The median age in the village was 47.4 years. 14.9% of residents were under the age of 18; 4.1% were between the ages of 18 and 24; 28.5% were from 25 to 44; 32.6% were from 45 to 64; and 19.9% were 65 years of age or older. The gender makeup of the village was 47.5% male and 52.5% female.

===2000 census===
As of the census of 2000, there were 279 people, 109 households, and 75 families living in the village. The population density was 449.8 PD/sqmi. There were 117 housing units at an average density of 188.6 /sqmi. The racial makeup of the village was 99.64% White, and 0.36% from two or more races.

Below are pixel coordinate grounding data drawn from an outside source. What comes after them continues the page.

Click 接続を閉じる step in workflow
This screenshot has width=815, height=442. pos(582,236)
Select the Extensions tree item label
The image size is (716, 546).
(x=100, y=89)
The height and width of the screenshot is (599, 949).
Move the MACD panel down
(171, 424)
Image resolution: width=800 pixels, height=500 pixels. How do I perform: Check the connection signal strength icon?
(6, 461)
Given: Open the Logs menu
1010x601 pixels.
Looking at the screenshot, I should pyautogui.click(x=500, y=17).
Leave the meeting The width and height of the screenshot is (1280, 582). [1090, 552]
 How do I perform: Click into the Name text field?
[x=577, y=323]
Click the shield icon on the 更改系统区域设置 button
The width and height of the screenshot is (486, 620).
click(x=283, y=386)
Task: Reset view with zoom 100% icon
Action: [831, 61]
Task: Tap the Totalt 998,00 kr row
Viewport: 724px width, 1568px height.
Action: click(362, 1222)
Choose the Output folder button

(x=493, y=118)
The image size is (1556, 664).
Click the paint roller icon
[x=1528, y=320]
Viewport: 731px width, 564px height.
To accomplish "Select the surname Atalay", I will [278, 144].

There were 109 households, out of which 31.2% had children under the age of 18 living with them, 58.7% were married couples living together, 9.2% had a female householder with no husband present, and 30.3% were non-families. 27.5% of all households were made up of individuals, and 11.9% had someone living alone who was 65 years of age or older. The average household size was 2.56 and the average family size was 3.17.

In the village, the population was spread out, with 22.9% under the age of 18, 12.2% from 18 to 24, 28.7% from 25 to 44, 25.8% from 45 to 64, and 10.4% who were 65 years of age or older. The median age was 38 years. For every 100 females, there were 96.5 males. For every 100 females age 18 and over, there were 93.7 males.

The median income for a household in the village was $30,417, and the median income for a family was $38,125. Males had a median income of $30,625 versus $35,625 for females. The per capita income for the village was $14,328. About 14.5% of families and 17.0% of the population were below the poverty line, including 23.6% of those under the age of eighteen and 20.8% of those 65 or over.

==Public services==
The residents of Hanging Rock are served by the Rock Hill Local School District and the Briggs Lawrence County Public Library in Ironton, with branches in South Point, Chesapeake, Proctorville and Willow Wood.